By Alex Dobuzinskis
LOS ANGELES (Reuters) - The Los Angeles County Sheriff's Department is edging closer to court oversight of its jail system after the U.S. Department of Justice found mentally ill inmates were mishandled in vermin-infested facilities where suicides are too common.
Justice Department attorneys warned county officials in a letter last week that they would seek a court-enforced consent decree to resolve problems with the jail system, according to a copy of the letter obtained by Reuters.
Los Angeles County Assistant Sheriff Terri McDonald confirmed in a statement that "active negotiations" were underway with the Justice Department but said it was premature to discuss specifics.
A consent decree would strip local officials of many powers in running the county's inmate facilities and mark the culmination of over 12 years of federal monitoring of the country's largest jail system.
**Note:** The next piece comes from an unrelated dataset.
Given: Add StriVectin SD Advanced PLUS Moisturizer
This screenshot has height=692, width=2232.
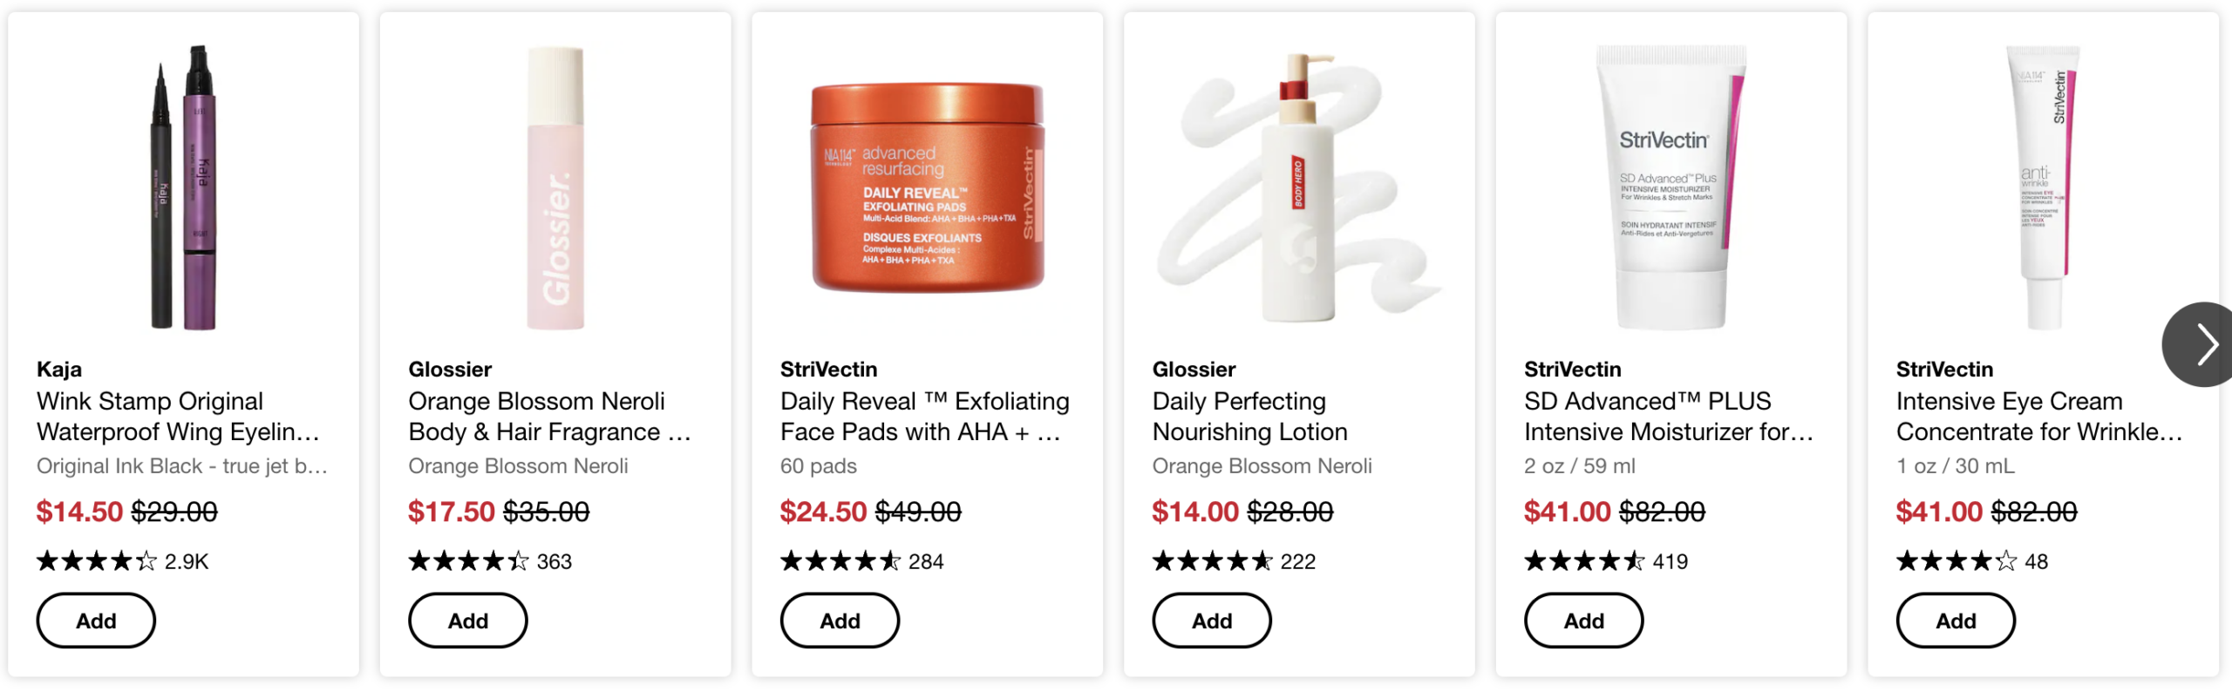Looking at the screenshot, I should pos(1583,621).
Federal officials probing the jail system have found that treatment of mentally ill inmates violates their constitutional rights.
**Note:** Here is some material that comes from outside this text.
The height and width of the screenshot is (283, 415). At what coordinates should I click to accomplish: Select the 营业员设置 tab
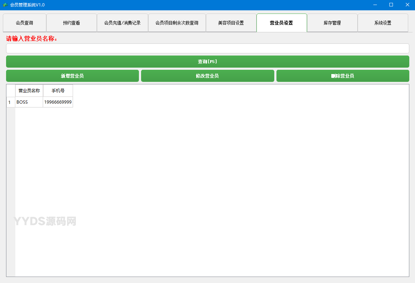click(281, 22)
Prisoners are not properly checked to prevent suicides and living conditions are "dimly lit, vermin-infested, noisy, unsanitary, cramped and crowded," especially at Men's Central Jail in downtown Los Angeles, federal officials told county officials in a letter in June.
Suicides in the jail system, which has about 19,000 inmates spread across a half-dozen facilities, skyrocketed from four in 2012 to 10 the following year, many of them preventable, federal officials said in the June letter.
Federal officials who have monitored the county jail system since 2002 said in their letter dated Sept. 25 that they would provide county officials with the proposed terms of a consent-decree before a meeting scheduled for this past Thursday.
Those proposed terms have not been publicly released, and a county spokesman, David Sommers, declined by email to provide details on the discussions. A Justice Department spokeswoman also declined comment.
A separate federal probe into prisoner abuse and other misconduct inside the Los Angeles County jail system has already led to the conviction of seven current and former sheriff's deputies for trying to thwart the investigation.
Earlier this year, Los Angeles County Sheriff Lee Baca resigned after 16 years leading the department, and one of two candidates running to replace him, former Undersheriff Paul Tanaka, has been criticized for his oversight of the jails.